### [What the task requires]
Each entry must appear again exactly as it does in the source.

Collection entries:
● ● ● ●

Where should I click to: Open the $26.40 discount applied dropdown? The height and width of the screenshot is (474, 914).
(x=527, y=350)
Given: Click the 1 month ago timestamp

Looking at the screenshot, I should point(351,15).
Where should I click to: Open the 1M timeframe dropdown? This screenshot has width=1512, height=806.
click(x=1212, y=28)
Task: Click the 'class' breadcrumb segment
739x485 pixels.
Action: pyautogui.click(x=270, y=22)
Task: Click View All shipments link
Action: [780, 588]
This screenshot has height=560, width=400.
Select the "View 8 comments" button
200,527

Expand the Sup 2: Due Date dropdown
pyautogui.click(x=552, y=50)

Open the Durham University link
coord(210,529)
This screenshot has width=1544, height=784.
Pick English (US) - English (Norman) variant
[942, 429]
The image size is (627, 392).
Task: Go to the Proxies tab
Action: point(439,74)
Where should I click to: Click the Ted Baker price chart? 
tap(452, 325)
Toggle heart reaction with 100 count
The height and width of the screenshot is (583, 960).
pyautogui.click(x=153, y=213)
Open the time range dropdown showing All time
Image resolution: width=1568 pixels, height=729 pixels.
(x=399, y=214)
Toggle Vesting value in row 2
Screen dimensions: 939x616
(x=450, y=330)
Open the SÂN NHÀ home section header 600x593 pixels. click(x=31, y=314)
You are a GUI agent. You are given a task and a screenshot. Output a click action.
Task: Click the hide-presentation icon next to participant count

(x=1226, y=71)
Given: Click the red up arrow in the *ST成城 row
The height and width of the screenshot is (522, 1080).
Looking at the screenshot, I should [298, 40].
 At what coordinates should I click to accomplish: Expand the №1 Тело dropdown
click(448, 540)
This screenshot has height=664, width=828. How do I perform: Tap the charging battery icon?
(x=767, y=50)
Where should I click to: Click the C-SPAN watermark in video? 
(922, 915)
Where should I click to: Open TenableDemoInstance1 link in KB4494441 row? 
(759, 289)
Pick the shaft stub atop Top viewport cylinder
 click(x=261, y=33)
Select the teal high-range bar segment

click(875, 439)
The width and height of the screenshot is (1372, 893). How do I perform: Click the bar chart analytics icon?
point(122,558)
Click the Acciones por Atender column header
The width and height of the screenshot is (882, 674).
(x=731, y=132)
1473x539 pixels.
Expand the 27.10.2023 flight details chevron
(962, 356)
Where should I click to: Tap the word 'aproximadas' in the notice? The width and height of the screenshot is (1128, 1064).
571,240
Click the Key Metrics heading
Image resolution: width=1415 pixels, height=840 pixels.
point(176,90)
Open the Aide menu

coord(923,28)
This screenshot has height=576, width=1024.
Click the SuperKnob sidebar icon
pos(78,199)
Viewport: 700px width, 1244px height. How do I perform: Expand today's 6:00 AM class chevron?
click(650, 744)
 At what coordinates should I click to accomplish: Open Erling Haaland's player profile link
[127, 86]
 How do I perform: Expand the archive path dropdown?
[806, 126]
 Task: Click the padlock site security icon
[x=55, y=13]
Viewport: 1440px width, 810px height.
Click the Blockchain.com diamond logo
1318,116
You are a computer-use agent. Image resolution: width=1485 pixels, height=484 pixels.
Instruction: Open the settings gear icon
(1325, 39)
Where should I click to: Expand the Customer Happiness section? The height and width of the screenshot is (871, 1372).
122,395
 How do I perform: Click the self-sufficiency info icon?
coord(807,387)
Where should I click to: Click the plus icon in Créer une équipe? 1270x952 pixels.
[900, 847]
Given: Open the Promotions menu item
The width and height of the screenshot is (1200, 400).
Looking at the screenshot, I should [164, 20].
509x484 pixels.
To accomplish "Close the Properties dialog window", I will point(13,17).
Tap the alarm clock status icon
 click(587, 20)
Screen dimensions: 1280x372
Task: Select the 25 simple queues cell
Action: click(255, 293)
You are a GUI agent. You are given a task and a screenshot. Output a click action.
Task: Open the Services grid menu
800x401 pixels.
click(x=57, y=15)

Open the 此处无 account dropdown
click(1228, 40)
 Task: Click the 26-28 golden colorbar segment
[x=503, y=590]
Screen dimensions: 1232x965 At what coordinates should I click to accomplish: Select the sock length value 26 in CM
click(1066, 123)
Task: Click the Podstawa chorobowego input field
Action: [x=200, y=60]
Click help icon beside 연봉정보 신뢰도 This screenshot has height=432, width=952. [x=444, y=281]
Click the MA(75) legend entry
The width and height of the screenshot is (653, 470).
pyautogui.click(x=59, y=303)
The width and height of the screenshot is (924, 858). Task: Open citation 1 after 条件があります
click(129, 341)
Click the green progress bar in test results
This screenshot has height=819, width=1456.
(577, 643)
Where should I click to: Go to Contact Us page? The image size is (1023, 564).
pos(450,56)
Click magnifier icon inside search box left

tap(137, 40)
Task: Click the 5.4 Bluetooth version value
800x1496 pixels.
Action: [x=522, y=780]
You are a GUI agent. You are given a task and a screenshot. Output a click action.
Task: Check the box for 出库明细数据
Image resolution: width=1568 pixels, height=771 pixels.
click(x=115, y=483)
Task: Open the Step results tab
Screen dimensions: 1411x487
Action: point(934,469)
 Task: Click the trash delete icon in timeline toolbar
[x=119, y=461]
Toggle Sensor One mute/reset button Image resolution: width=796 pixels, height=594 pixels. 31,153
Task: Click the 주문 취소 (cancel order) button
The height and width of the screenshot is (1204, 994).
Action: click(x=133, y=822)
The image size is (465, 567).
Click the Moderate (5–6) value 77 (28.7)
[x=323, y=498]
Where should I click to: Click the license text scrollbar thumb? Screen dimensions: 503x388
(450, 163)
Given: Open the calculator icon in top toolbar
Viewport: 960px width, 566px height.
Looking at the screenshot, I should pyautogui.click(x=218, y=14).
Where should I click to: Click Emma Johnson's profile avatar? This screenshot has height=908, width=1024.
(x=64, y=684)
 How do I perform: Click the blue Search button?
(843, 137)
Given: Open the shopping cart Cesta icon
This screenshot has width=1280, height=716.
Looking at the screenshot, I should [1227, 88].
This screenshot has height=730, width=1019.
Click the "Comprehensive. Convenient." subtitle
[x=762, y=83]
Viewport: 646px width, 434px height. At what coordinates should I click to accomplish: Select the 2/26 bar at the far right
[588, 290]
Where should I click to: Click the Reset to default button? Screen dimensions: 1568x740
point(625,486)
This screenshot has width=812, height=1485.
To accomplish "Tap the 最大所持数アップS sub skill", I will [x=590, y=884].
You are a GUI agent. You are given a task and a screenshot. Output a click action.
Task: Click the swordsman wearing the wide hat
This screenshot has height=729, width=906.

● ● ● ●

### [Finished task]
Where should I click to: Open the $26.40 discount applied dropdown? The height and width of the screenshot is (474, 914).
(x=527, y=350)
Given: Click the 1 month ago timestamp

Looking at the screenshot, I should point(351,15).
Where should I click to: Open the 1M timeframe dropdown? This screenshot has width=1512, height=806.
click(x=1212, y=28)
Task: Click the 'class' breadcrumb segment
739x485 pixels.
Action: pyautogui.click(x=270, y=22)
Task: Click View All shipments link
Action: [780, 588]
This screenshot has height=560, width=400.
Select the "View 8 comments" button
200,527

Expand the Sup 2: Due Date dropdown
pyautogui.click(x=552, y=50)

Open the Durham University link
coord(210,529)
This screenshot has width=1544, height=784.
Pick English (US) - English (Norman) variant
[942, 429]
The image size is (627, 392).
Task: Go to the Proxies tab
Action: point(439,74)
Where should I click to: Click the Ted Baker price chart? 
tap(452, 325)
Toggle heart reaction with 100 count
The height and width of the screenshot is (583, 960).
pyautogui.click(x=153, y=213)
Open the time range dropdown showing All time
Image resolution: width=1568 pixels, height=729 pixels.
(x=399, y=214)
Toggle Vesting value in row 2
Screen dimensions: 939x616
(x=450, y=330)
Open the SÂN NHÀ home section header 600x593 pixels. click(x=31, y=314)
You are a GUI agent. You are given a task and a screenshot. Output a click action.
Task: Click the hide-presentation icon next to participant count

(x=1226, y=71)
Given: Click the red up arrow in the *ST成城 row
The height and width of the screenshot is (522, 1080).
Looking at the screenshot, I should [298, 40].
 At what coordinates should I click to accomplish: Expand the №1 Тело dropdown
click(448, 540)
This screenshot has height=664, width=828. How do I perform: Tap the charging battery icon?
(x=767, y=50)
Where should I click to: Click the C-SPAN watermark in video? 
(922, 915)
Where should I click to: Open TenableDemoInstance1 link in KB4494441 row? 
(759, 289)
Pick the shaft stub atop Top viewport cylinder
 click(x=261, y=33)
Select the teal high-range bar segment

click(875, 439)
The width and height of the screenshot is (1372, 893). How do I perform: Click the bar chart analytics icon?
point(122,558)
Click the Acciones por Atender column header
The width and height of the screenshot is (882, 674).
(x=731, y=132)
1473x539 pixels.
Expand the 27.10.2023 flight details chevron
(962, 356)
Where should I click to: Tap the word 'aproximadas' in the notice? The width and height of the screenshot is (1128, 1064).
571,240
Click the Key Metrics heading
Image resolution: width=1415 pixels, height=840 pixels.
point(176,90)
Open the Aide menu

coord(923,28)
This screenshot has height=576, width=1024.
Click the SuperKnob sidebar icon
pos(78,199)
Viewport: 700px width, 1244px height. How do I perform: Expand today's 6:00 AM class chevron?
click(650, 744)
 At what coordinates should I click to accomplish: Open Erling Haaland's player profile link
[127, 86]
 How do I perform: Expand the archive path dropdown?
[806, 126]
 Task: Click the padlock site security icon
[x=55, y=13]
Viewport: 1440px width, 810px height.
Click the Blockchain.com diamond logo
1318,116
You are a computer-use agent. Image resolution: width=1485 pixels, height=484 pixels.
Instruction: Open the settings gear icon
(1325, 39)
Where should I click to: Expand the Customer Happiness section? The height and width of the screenshot is (871, 1372).
122,395
 How do I perform: Click the self-sufficiency info icon?
coord(807,387)
Where should I click to: Click the plus icon in Créer une équipe? 1270x952 pixels.
[900, 847]
Given: Open the Promotions menu item
The width and height of the screenshot is (1200, 400).
Looking at the screenshot, I should [164, 20].
509x484 pixels.
To accomplish "Close the Properties dialog window", I will point(13,17).
Tap the alarm clock status icon
 click(587, 20)
Screen dimensions: 1280x372
Task: Select the 25 simple queues cell
Action: click(255, 293)
You are a GUI agent. You are given a task and a screenshot. Output a click action.
Task: Open the Services grid menu
800x401 pixels.
click(x=57, y=15)

Open the 此处无 account dropdown
click(1228, 40)
 Task: Click the 26-28 golden colorbar segment
[x=503, y=590]
Screen dimensions: 1232x965 At what coordinates should I click to accomplish: Select the sock length value 26 in CM
click(1066, 123)
Task: Click the Podstawa chorobowego input field
Action: [x=200, y=60]
Click help icon beside 연봉정보 신뢰도 This screenshot has height=432, width=952. [x=444, y=281]
Click the MA(75) legend entry
The width and height of the screenshot is (653, 470).
pyautogui.click(x=59, y=303)
The width and height of the screenshot is (924, 858). Task: Open citation 1 after 条件があります
click(129, 341)
Click the green progress bar in test results
This screenshot has height=819, width=1456.
(577, 643)
Where should I click to: Go to Contact Us page? The image size is (1023, 564).
pos(450,56)
Click magnifier icon inside search box left

tap(137, 40)
Task: Click the 5.4 Bluetooth version value
800x1496 pixels.
Action: [x=522, y=780]
You are a GUI agent. You are given a task and a screenshot. Output a click action.
Task: Check the box for 出库明细数据
Image resolution: width=1568 pixels, height=771 pixels.
click(x=115, y=483)
Task: Open the Step results tab
Screen dimensions: 1411x487
Action: point(934,469)
 Task: Click the trash delete icon in timeline toolbar
[x=119, y=461]
Toggle Sensor One mute/reset button Image resolution: width=796 pixels, height=594 pixels. 31,153
Task: Click the 주문 취소 (cancel order) button
The height and width of the screenshot is (1204, 994).
Action: click(x=133, y=822)
The image size is (465, 567).
Click the Moderate (5–6) value 77 (28.7)
[x=323, y=498]
Where should I click to: Click the license text scrollbar thumb? Screen dimensions: 503x388
(450, 163)
Given: Open the calculator icon in top toolbar
Viewport: 960px width, 566px height.
Looking at the screenshot, I should pyautogui.click(x=218, y=14).
Where should I click to: Click Emma Johnson's profile avatar? This screenshot has height=908, width=1024.
(x=64, y=684)
 How do I perform: Click the blue Search button?
(843, 137)
Given: Open the shopping cart Cesta icon
This screenshot has width=1280, height=716.
Looking at the screenshot, I should [1227, 88].
This screenshot has height=730, width=1019.
Click the "Comprehensive. Convenient." subtitle
[x=762, y=83]
Viewport: 646px width, 434px height. At what coordinates should I click to accomplish: Select the 2/26 bar at the far right
[588, 290]
Where should I click to: Click the Reset to default button? Screen dimensions: 1568x740
point(625,486)
This screenshot has width=812, height=1485.
To accomplish "Tap the 最大所持数アップS sub skill", I will [x=590, y=884].
You are a GUI agent. You are given a task and a screenshot. Output a click action.
Task: Click the swordsman wearing the wide hat
This screenshot has height=729, width=906.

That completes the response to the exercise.